**Data provided**:
──────────
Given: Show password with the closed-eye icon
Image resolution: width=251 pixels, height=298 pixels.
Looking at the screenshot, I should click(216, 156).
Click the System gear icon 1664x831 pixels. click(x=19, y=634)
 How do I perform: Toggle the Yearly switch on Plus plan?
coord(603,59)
──────────
**Work order**:
The whole listing above should be copied out exactly.

**Completed task**:
Given: Show password with the closed-eye icon
Image resolution: width=251 pixels, height=298 pixels.
Looking at the screenshot, I should click(216, 156).
Click the System gear icon 1664x831 pixels. click(x=19, y=634)
 How do I perform: Toggle the Yearly switch on Plus plan?
coord(603,59)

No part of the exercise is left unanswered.